━━━━━ Data ━━━━━

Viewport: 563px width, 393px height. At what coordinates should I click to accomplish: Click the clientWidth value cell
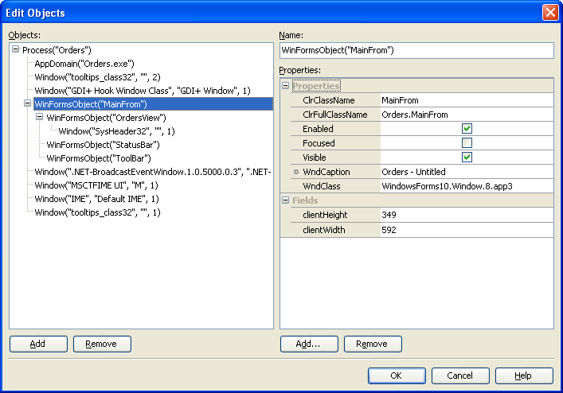point(465,230)
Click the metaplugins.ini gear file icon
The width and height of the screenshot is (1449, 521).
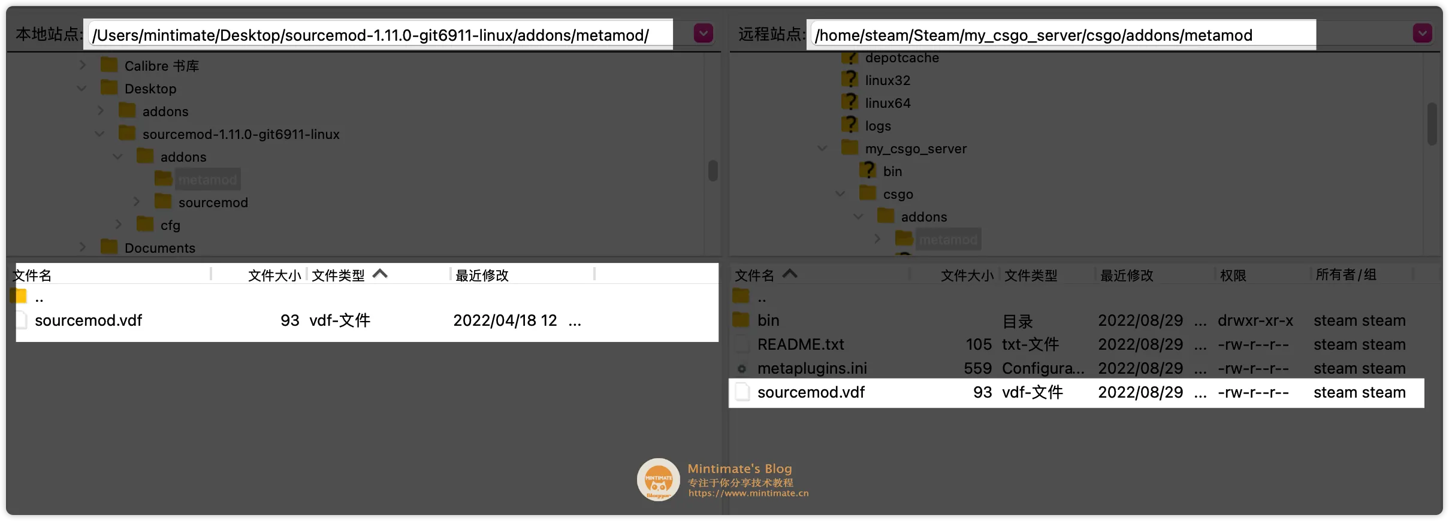[742, 369]
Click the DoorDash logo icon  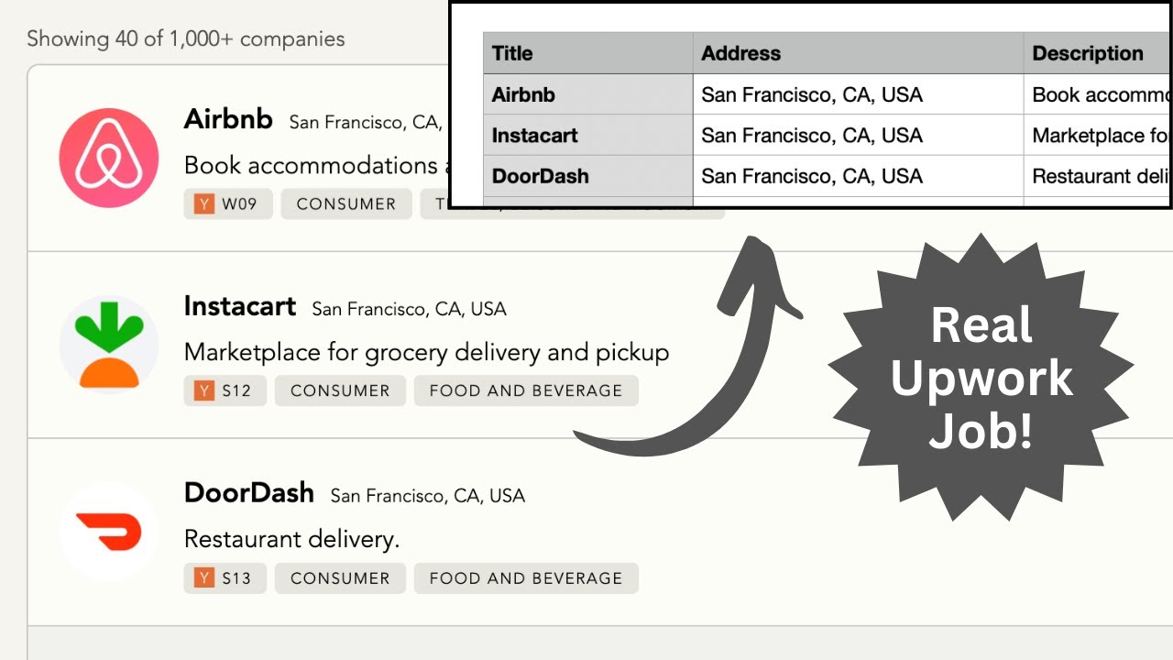click(108, 532)
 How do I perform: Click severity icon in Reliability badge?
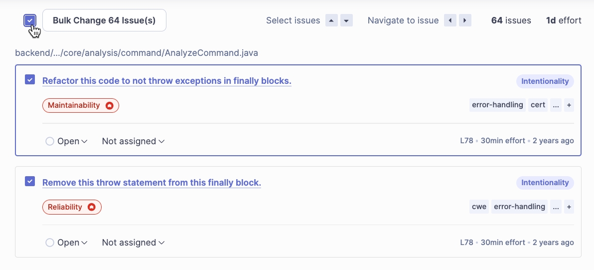pyautogui.click(x=92, y=207)
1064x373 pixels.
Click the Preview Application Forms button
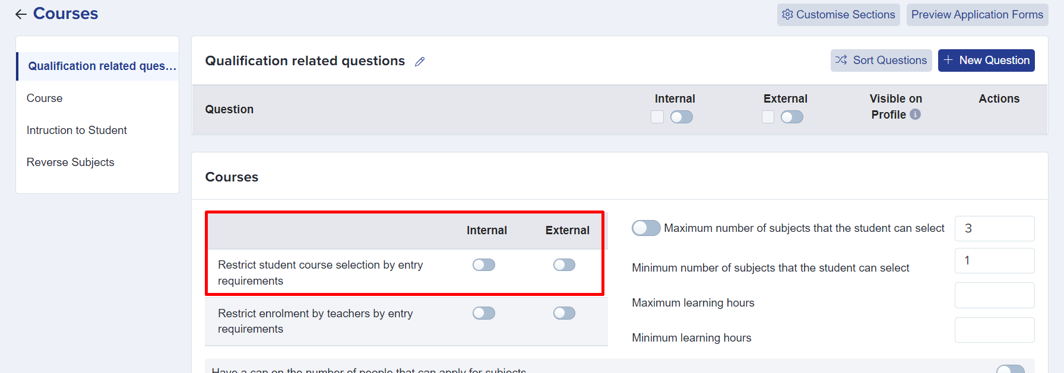(x=977, y=15)
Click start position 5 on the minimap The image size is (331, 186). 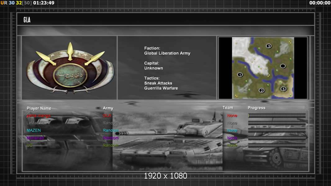(283, 89)
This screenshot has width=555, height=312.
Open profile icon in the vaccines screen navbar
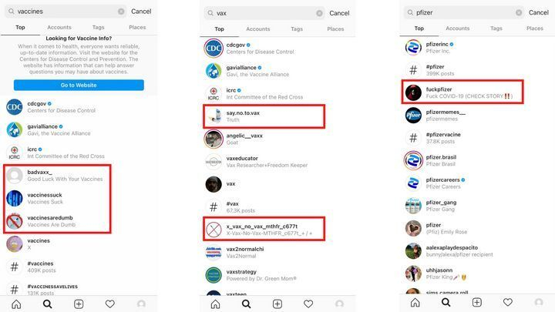click(141, 304)
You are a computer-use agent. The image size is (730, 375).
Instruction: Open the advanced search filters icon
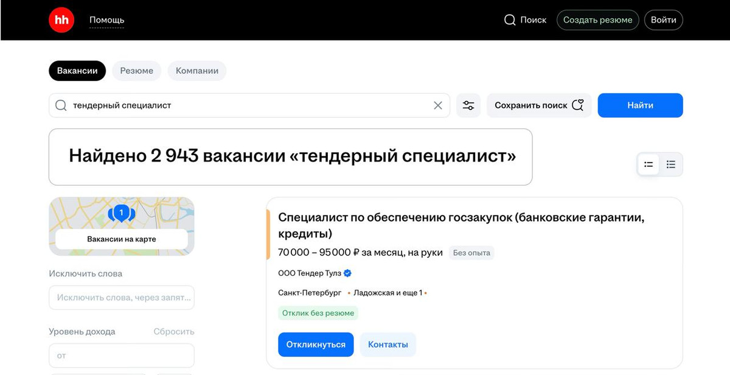click(x=468, y=105)
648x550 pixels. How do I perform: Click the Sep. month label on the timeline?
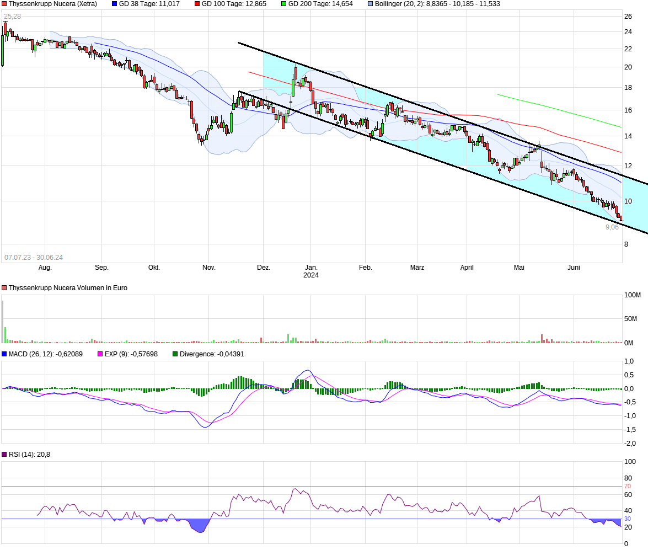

━━━━━

* [Assignment] Print only the lines running from the one containing "Instruction: Open the" to the end of the data above, exactly; include no pictures.

* [Answer space]
Instruction: Open the advanced search filters icon
click(x=468, y=105)
648x550 pixels. How do I perform: Click the Sep. month label on the timeline?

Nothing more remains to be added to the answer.